- [WORK REQUEST] Each record beneath this line should be returned exactly as it is.

- [SUPPLIED MATERIAL]
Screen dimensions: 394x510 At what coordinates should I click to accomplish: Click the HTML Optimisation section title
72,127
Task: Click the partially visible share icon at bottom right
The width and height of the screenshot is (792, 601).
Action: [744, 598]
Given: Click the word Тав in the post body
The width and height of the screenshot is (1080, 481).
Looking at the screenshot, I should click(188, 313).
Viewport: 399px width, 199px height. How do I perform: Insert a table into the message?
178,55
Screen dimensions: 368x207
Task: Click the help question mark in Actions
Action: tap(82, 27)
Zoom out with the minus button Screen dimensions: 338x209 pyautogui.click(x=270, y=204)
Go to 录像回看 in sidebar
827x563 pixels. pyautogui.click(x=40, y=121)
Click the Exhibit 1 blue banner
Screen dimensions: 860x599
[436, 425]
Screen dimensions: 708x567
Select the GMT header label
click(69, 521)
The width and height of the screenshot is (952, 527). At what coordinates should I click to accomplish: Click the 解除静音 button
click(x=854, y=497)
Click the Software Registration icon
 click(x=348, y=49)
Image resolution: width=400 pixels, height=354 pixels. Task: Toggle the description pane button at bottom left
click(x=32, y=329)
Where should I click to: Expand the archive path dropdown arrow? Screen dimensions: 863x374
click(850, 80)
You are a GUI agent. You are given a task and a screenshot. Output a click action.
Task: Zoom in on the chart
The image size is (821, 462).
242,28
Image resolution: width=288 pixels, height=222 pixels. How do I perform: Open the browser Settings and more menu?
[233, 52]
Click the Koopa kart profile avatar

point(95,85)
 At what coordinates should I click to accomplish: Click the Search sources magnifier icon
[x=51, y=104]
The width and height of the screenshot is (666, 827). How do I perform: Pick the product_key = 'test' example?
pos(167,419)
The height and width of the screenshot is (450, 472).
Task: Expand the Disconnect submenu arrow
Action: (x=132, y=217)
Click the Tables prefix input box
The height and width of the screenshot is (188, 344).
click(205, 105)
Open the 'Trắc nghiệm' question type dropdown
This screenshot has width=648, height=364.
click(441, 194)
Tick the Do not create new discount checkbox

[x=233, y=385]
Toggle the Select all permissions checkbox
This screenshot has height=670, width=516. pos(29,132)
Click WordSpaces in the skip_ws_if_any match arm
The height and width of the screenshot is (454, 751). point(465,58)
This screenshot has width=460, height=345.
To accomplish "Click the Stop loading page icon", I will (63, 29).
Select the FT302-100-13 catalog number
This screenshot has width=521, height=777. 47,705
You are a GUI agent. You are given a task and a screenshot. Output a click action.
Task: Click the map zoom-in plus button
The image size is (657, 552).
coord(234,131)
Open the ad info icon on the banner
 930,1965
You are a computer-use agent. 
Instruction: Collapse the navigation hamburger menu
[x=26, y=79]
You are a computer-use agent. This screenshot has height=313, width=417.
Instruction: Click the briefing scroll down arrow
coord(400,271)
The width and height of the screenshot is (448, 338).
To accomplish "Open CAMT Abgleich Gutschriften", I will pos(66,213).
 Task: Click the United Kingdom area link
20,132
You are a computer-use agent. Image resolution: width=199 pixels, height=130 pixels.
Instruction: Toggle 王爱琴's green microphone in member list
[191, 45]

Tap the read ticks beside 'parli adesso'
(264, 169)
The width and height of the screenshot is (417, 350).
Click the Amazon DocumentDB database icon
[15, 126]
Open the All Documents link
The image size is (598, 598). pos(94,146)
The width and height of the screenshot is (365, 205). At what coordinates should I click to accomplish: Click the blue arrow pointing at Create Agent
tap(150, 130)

- [SOLUTION TO THE PROBLEM]
Screen dimensions: 394x510 At what coordinates should I click to accomplish: Click the HTML Optimisation section title
72,127
Task: Click the partially visible share icon at bottom right
The width and height of the screenshot is (792, 601).
Action: [744, 598]
Given: Click the word Тав in the post body
The width and height of the screenshot is (1080, 481).
Looking at the screenshot, I should click(188, 313).
Viewport: 399px width, 199px height. How do I perform: Insert a table into the message?
178,55
Screen dimensions: 368x207
Task: Click the help question mark in Actions
Action: tap(82, 27)
Zoom out with the minus button Screen dimensions: 338x209 pyautogui.click(x=270, y=204)
Go to 录像回看 in sidebar
827x563 pixels. pyautogui.click(x=40, y=121)
Click the Exhibit 1 blue banner
Screen dimensions: 860x599
[436, 425]
Screen dimensions: 708x567
Select the GMT header label
click(69, 521)
The width and height of the screenshot is (952, 527). At what coordinates should I click to accomplish: Click the 解除静音 button
click(x=854, y=497)
Click the Software Registration icon
 click(x=348, y=49)
Image resolution: width=400 pixels, height=354 pixels. Task: Toggle the description pane button at bottom left
click(x=32, y=329)
Where should I click to: Expand the archive path dropdown arrow? Screen dimensions: 863x374
click(850, 80)
You are a GUI agent. You are given a task and a screenshot. Output a click action.
Task: Zoom in on the chart
The image size is (821, 462).
242,28
Image resolution: width=288 pixels, height=222 pixels. How do I perform: Open the browser Settings and more menu?
[233, 52]
Click the Koopa kart profile avatar

point(95,85)
 At what coordinates should I click to accomplish: Click the Search sources magnifier icon
[x=51, y=104]
The width and height of the screenshot is (666, 827). How do I perform: Pick the product_key = 'test' example?
pos(167,419)
The height and width of the screenshot is (450, 472).
Task: Expand the Disconnect submenu arrow
Action: (x=132, y=217)
Click the Tables prefix input box
The height and width of the screenshot is (188, 344).
click(205, 105)
Open the 'Trắc nghiệm' question type dropdown
This screenshot has width=648, height=364.
click(441, 194)
Tick the Do not create new discount checkbox

[x=233, y=385]
Toggle the Select all permissions checkbox
This screenshot has height=670, width=516. pos(29,132)
Click WordSpaces in the skip_ws_if_any match arm
The height and width of the screenshot is (454, 751). point(465,58)
This screenshot has width=460, height=345.
To accomplish "Click the Stop loading page icon", I will (63, 29).
Select the FT302-100-13 catalog number
This screenshot has width=521, height=777. 47,705
You are a GUI agent. You are given a task and a screenshot. Output a click action.
Task: Click the map zoom-in plus button
The image size is (657, 552).
coord(234,131)
Open the ad info icon on the banner
 930,1965
You are a computer-use agent. 
Instruction: Collapse the navigation hamburger menu
[x=26, y=79]
You are a computer-use agent. This screenshot has height=313, width=417.
Instruction: Click the briefing scroll down arrow
coord(400,271)
The width and height of the screenshot is (448, 338).
To accomplish "Open CAMT Abgleich Gutschriften", I will pos(66,213).
 Task: Click the United Kingdom area link
20,132
You are a computer-use agent. Image resolution: width=199 pixels, height=130 pixels.
Instruction: Toggle 王爱琴's green microphone in member list
[191, 45]

Tap the read ticks beside 'parli adesso'
(264, 169)
The width and height of the screenshot is (417, 350).
Click the Amazon DocumentDB database icon
[15, 126]
Open the All Documents link
The image size is (598, 598). pos(94,146)
The width and height of the screenshot is (365, 205). At what coordinates should I click to accomplish: Click the blue arrow pointing at Create Agent
tap(150, 130)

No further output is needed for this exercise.